→ **Görev Talimatı**
Aşağıdaki istinaf kararı metnini hiçbir değişiklik yapmadan baştan sona aynen yeniden yazın.

→ **Sağlanan Metin**
_ _ _ _ _ _ _

Emsal Mahkeme Kararı Sakarya Bölge Adliye Mahkemesi 7. Hukuk Dairesi 2022/1355 E. 2023/1369 K. 15.09.2023 T.

Görüntülediğiniz mahkeme kararı henüz kesinleşmemiştir. Yararlı olması amacıyla eklenmiştir.

T.C.
SAKARYA
BÖLGE ADLİYE MAHKEMESİ
7. HUKUK DAİRESİ

DOSYA NO : 2022/1355
KARAR NO : 2023/1369

T Ü R K M İ L L E T İ A D I N A
İ S T İ N A F K A R A R I

BAŞKAN : … (…)
ÜYE : … (…)
ÜYE : … (…)
KATİP : … (…)

İNCELENEN KARARIN
MAHKEMESİ : GEBZE ASLİYE TİCARET MAHKEMESİ
TARİHİ : 17/03/2022
NUMARASI : 2020/541 Esas – 2022/253 Karar

DAVACI : AYATA DEMİR ÇELİK İNŞ.TAAH.YAPI A.Ş. – …
VEKİLLERİ : Av. …, Av. …- …
DAVALI : DESTEBAŞI GRUP İNŞAAT SANAYİ VE TİCARET ANONİM ŞİRKETİ …
VEKİLİ : Av. … – …
DAVA : Kayıt Kabul (Alacak)

_ _ _ _ _ _ _

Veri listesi
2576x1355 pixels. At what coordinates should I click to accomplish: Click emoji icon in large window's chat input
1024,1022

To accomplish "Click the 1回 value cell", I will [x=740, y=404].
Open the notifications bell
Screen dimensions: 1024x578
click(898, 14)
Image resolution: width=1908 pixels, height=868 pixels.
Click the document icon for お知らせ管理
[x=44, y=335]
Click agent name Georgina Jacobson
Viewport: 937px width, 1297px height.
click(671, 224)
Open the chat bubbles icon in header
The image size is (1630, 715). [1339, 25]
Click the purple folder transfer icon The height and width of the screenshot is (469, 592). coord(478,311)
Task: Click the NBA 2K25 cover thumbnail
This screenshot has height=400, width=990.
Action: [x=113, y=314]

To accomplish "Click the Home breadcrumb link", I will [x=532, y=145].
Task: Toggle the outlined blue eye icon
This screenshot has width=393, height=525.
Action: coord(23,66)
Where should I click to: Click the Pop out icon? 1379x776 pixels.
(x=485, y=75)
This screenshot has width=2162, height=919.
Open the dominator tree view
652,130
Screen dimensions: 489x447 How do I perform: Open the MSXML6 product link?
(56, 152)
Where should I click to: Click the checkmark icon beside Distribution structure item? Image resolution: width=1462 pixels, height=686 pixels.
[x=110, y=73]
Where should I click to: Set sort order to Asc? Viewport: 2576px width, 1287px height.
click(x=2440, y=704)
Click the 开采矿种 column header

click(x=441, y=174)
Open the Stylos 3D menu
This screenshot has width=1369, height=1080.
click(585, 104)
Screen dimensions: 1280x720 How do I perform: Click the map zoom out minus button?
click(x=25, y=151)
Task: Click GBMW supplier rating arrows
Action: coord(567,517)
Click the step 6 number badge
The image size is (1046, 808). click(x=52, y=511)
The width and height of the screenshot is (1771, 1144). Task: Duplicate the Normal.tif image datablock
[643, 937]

_ _ _ _ _ _ _

→ **Eksiksiz Yanıt**
Emsal Mahkeme Kararı Sakarya Bölge Adliye Mahkemesi 7. Hukuk Dairesi 2022/1355 E. 2023/1369 K. 15.09.2023 T.

Görüntülediğiniz mahkeme kararı henüz kesinleşmemiştir. Yararlı olması amacıyla eklenmiştir.

T.C.
SAKARYA
BÖLGE ADLİYE MAHKEMESİ
7. HUKUK DAİRESİ

DOSYA NO : 2022/1355
KARAR NO : 2023/1369

T Ü R K M İ L L E T İ A D I N A
İ S T İ N A F K A R A R I

BAŞKAN : … (…)
ÜYE : … (…)
ÜYE : … (…)
KATİP : … (…)

İNCELENEN KARARIN
MAHKEMESİ : GEBZE ASLİYE TİCARET MAHKEMESİ
TARİHİ : 17/03/2022
NUMARASI : 2020/541 Esas – 2022/253 Karar

DAVACI : AYATA DEMİR ÇELİK İNŞ.TAAH.YAPI A.Ş. – …
VEKİLLERİ : Av. …, Av. …- …
DAVALI : DESTEBAŞI GRUP İNŞAAT SANAYİ VE TİCARET ANONİM ŞİRKETİ …
VEKİLİ : Av. … – …
DAVA : Kayıt Kabul (Alacak)